Au bon chic Vintage

Peut-on parler d’un retour du classique ? Ce style n’a jamais disparu. Il s’impose comme Trump en Amérique. La jeunesse connaît le prix du travail et des études. Elle veut ses futures Trente Glorieuses et ses codes identitaires, ses valeurs de liberté et de création en passe d’être réduites à néant si elle n’y prend garde. Et la mode, là, peut jouer un grand rôle.

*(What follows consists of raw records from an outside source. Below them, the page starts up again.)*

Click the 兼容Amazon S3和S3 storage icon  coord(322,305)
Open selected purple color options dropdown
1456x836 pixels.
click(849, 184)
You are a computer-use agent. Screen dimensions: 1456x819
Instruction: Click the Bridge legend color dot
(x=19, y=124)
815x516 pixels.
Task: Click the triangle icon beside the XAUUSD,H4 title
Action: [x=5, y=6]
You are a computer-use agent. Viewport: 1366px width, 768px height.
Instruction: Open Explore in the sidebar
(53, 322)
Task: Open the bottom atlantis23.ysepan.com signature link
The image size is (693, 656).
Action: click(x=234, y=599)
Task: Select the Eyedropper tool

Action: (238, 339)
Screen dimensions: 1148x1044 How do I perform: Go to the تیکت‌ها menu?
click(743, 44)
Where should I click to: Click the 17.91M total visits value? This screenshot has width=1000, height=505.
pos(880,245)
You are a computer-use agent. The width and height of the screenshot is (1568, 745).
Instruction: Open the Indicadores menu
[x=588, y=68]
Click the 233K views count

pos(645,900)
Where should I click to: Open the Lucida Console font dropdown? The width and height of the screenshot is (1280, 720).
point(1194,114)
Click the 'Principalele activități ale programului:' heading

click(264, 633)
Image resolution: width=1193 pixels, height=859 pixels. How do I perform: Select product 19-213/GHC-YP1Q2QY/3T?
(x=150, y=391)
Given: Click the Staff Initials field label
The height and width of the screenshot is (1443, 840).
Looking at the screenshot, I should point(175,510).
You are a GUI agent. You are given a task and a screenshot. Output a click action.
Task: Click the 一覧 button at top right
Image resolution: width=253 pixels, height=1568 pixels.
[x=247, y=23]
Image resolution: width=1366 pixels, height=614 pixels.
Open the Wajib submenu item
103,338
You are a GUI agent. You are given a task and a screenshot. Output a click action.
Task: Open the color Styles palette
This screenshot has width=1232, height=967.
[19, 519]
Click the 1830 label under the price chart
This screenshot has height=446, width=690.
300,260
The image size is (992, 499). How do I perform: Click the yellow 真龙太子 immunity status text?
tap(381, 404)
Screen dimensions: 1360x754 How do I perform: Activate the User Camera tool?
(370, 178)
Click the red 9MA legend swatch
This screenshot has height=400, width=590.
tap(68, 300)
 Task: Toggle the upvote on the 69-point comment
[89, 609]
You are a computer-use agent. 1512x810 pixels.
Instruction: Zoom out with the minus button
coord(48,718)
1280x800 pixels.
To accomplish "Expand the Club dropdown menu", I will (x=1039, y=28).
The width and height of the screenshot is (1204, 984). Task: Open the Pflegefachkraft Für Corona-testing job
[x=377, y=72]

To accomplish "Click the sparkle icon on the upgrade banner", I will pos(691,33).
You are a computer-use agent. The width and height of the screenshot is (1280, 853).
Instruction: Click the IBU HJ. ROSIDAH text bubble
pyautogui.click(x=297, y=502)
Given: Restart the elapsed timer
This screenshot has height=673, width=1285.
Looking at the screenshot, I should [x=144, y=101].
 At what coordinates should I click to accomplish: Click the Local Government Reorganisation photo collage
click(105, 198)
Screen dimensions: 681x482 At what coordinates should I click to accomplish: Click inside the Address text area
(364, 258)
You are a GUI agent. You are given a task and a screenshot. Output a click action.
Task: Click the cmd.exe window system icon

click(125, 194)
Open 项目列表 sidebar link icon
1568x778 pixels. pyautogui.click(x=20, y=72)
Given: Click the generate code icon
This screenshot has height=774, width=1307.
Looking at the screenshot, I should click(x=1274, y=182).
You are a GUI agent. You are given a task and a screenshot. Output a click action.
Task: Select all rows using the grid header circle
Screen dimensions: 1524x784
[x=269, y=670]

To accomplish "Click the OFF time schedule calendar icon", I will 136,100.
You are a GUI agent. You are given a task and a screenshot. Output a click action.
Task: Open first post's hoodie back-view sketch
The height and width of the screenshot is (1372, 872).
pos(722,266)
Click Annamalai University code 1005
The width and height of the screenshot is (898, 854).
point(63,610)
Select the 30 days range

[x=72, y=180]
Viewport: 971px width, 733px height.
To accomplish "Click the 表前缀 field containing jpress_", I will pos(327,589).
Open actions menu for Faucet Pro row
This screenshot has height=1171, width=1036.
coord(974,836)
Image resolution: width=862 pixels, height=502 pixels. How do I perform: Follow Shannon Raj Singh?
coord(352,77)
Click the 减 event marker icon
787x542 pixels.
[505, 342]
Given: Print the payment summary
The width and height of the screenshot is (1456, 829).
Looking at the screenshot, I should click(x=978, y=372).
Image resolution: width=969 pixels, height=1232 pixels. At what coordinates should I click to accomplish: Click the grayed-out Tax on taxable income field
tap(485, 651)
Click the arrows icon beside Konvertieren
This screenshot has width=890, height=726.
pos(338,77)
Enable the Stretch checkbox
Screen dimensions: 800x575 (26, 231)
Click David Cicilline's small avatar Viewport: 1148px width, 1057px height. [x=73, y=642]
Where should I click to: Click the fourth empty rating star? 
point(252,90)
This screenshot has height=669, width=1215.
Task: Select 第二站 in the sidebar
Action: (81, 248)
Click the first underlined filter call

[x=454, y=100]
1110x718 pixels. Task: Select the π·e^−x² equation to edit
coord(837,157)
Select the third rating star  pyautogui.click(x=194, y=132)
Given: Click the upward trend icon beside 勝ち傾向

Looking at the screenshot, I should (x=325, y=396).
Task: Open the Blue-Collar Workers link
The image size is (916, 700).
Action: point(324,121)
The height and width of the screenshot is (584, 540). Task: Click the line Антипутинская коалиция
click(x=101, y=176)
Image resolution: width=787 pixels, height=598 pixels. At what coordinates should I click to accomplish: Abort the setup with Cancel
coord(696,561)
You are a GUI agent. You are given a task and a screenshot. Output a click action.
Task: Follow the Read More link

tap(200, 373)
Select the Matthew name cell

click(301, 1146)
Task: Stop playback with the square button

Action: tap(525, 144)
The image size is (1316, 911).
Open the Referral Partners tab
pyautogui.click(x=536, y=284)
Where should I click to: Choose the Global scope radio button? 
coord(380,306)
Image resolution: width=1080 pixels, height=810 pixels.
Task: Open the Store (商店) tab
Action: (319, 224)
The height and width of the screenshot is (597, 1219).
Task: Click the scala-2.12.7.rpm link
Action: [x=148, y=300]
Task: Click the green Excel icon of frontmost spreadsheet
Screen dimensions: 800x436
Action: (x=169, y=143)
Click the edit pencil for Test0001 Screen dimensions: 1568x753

Vinaora Nivo SliderVinaora Nivo Slider

Le goût est au Vintage. Lorsque personne ne savait s’il finirait guérillero à côté du Che, disc jockey ou courtier en grains dans un monde qui était déjà celui de la musique et de l’image et de la fin du communisme. On partait en boite de nuit avec Marie-Jeanne maman de Chinchon. Brigitte Bardot et Jane Birkin se faisaient photographier toutes nues par ce coquin de Vadim, et les ventes de Playboy explosaient, aussi fort que la dernière bombe atomique française ou le Rainbow Warrior. De toute façon, tout le monde croyait à l’explosion nécessaire de toute chose. Couleurs psychédéliques et sorbet fraise, transistors et tables en formica, époque angélique du Vintage, pétrie de bonnes intentions dans un monde où les filles libéraient leur corps avant de libérer le Vietnam.

 

De cette époque, il reste le Burberry, les costumes en flanelle, le beau cuir des chaussures et la touche atypique de l’accessoire chic.

 

Le Vintage, c’est aussi le rappel du plein emploi et du sourire de Jacqueline Kennedy montant sur le yacht d’Onassis.
Ce sont les perles, dentelles, tulles, le classicisme des danseuses...  côté rétro, c’est  l’élégance à la Audrey Hepburn.

Le noir triomphe à nouveau, image du côté minéral de la vie moderne. Convergence de toutes les couleurs parce qu’il les annule. Il laisse l’âme libre de voguer sur la steppe financière ou amoureuse.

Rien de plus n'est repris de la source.